TASK DETAILS
Return every one of the records below word for word, keeping each line as it stands.

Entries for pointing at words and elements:
----------------------------------------

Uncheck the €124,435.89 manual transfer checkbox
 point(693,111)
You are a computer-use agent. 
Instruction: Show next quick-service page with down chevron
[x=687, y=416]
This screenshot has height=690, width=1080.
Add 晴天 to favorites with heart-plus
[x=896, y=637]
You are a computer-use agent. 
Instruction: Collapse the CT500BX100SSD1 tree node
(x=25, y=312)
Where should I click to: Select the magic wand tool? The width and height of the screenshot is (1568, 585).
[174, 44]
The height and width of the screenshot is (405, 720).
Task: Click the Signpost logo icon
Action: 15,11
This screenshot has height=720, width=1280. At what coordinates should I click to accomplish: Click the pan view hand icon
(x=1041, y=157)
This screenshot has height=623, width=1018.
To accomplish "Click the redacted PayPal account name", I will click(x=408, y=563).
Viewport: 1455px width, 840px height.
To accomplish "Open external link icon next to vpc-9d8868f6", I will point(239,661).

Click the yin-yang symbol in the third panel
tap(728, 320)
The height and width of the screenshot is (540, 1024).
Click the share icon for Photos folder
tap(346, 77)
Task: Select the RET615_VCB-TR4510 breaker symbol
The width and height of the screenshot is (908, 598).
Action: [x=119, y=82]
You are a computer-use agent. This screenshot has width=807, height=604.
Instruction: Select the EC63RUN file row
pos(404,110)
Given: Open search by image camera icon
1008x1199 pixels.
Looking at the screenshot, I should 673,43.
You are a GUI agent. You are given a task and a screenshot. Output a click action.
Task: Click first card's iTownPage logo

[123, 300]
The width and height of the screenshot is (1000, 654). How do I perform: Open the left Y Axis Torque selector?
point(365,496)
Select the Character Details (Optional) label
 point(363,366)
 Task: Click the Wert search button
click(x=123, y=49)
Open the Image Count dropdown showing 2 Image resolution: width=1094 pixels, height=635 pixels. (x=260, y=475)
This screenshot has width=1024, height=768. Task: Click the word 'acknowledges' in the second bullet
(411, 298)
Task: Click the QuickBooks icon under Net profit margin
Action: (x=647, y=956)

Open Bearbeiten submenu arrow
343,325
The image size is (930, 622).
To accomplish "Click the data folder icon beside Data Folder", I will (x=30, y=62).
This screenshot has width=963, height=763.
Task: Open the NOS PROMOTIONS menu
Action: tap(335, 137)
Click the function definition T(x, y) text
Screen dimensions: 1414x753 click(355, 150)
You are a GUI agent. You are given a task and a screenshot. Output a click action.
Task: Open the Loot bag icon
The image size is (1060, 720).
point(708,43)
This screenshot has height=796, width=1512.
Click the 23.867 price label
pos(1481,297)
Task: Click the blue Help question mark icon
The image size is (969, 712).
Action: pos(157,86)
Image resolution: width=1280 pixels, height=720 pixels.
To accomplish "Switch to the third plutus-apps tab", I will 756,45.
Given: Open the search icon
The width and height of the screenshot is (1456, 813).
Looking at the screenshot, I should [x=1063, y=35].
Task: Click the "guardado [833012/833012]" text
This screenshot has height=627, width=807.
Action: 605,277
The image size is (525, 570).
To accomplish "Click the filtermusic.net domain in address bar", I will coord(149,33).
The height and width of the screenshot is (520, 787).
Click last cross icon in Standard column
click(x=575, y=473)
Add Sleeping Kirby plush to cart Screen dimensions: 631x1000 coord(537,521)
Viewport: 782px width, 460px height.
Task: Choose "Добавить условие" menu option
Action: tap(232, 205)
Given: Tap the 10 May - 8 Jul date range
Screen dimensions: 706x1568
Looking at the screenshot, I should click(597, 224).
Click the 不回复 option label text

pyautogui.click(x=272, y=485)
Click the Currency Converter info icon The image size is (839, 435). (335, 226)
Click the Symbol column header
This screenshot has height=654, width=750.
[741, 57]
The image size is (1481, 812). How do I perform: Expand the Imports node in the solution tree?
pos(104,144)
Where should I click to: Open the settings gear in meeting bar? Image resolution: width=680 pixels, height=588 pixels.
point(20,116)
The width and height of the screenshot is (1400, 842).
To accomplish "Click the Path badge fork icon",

----------------------------------------

EXERCISE ANSWER
Uncheck the €124,435.89 manual transfer checkbox
 point(693,111)
You are a computer-use agent. 
Instruction: Show next quick-service page with down chevron
[x=687, y=416]
This screenshot has height=690, width=1080.
Add 晴天 to favorites with heart-plus
[x=896, y=637]
You are a computer-use agent. 
Instruction: Collapse the CT500BX100SSD1 tree node
(x=25, y=312)
Where should I click to: Select the magic wand tool? The width and height of the screenshot is (1568, 585).
[174, 44]
The height and width of the screenshot is (405, 720).
Task: Click the Signpost logo icon
Action: 15,11
This screenshot has height=720, width=1280. At what coordinates should I click to accomplish: Click the pan view hand icon
(x=1041, y=157)
This screenshot has height=623, width=1018.
To accomplish "Click the redacted PayPal account name", I will click(x=408, y=563).
Viewport: 1455px width, 840px height.
To accomplish "Open external link icon next to vpc-9d8868f6", I will point(239,661).

Click the yin-yang symbol in the third panel
tap(728, 320)
The height and width of the screenshot is (540, 1024).
Click the share icon for Photos folder
tap(346, 77)
Task: Select the RET615_VCB-TR4510 breaker symbol
The width and height of the screenshot is (908, 598).
Action: [x=119, y=82]
You are a computer-use agent. This screenshot has width=807, height=604.
Instruction: Select the EC63RUN file row
pos(404,110)
Given: Open search by image camera icon
1008x1199 pixels.
Looking at the screenshot, I should 673,43.
You are a GUI agent. You are given a task and a screenshot. Output a click action.
Task: Click first card's iTownPage logo

[123, 300]
The width and height of the screenshot is (1000, 654). How do I perform: Open the left Y Axis Torque selector?
point(365,496)
Select the Character Details (Optional) label
 point(363,366)
 Task: Click the Wert search button
click(x=123, y=49)
Open the Image Count dropdown showing 2 Image resolution: width=1094 pixels, height=635 pixels. (x=260, y=475)
This screenshot has width=1024, height=768. Task: Click the word 'acknowledges' in the second bullet
(411, 298)
Task: Click the QuickBooks icon under Net profit margin
Action: (x=647, y=956)

Open Bearbeiten submenu arrow
343,325
The image size is (930, 622).
To accomplish "Click the data folder icon beside Data Folder", I will (x=30, y=62).
This screenshot has width=963, height=763.
Task: Open the NOS PROMOTIONS menu
Action: tap(335, 137)
Click the function definition T(x, y) text
Screen dimensions: 1414x753 click(355, 150)
You are a GUI agent. You are given a task and a screenshot. Output a click action.
Task: Open the Loot bag icon
The image size is (1060, 720).
point(708,43)
This screenshot has height=796, width=1512.
Click the 23.867 price label
pos(1481,297)
Task: Click the blue Help question mark icon
The image size is (969, 712).
Action: pos(157,86)
Image resolution: width=1280 pixels, height=720 pixels.
To accomplish "Switch to the third plutus-apps tab", I will 756,45.
Given: Open the search icon
The width and height of the screenshot is (1456, 813).
Looking at the screenshot, I should [x=1063, y=35].
Task: Click the "guardado [833012/833012]" text
This screenshot has height=627, width=807.
Action: 605,277
The image size is (525, 570).
To accomplish "Click the filtermusic.net domain in address bar", I will coord(149,33).
The height and width of the screenshot is (520, 787).
Click last cross icon in Standard column
click(x=575, y=473)
Add Sleeping Kirby plush to cart Screen dimensions: 631x1000 coord(537,521)
Viewport: 782px width, 460px height.
Task: Choose "Добавить условие" menu option
Action: tap(232, 205)
Given: Tap the 10 May - 8 Jul date range
Screen dimensions: 706x1568
Looking at the screenshot, I should click(597, 224).
Click the 不回复 option label text

pyautogui.click(x=272, y=485)
Click the Currency Converter info icon The image size is (839, 435). (335, 226)
Click the Symbol column header
This screenshot has height=654, width=750.
[741, 57]
The image size is (1481, 812). How do I perform: Expand the Imports node in the solution tree?
pos(104,144)
Where should I click to: Open the settings gear in meeting bar? Image resolution: width=680 pixels, height=588 pixels.
point(20,116)
The width and height of the screenshot is (1400, 842).
To accomplish "Click the Path badge fork icon",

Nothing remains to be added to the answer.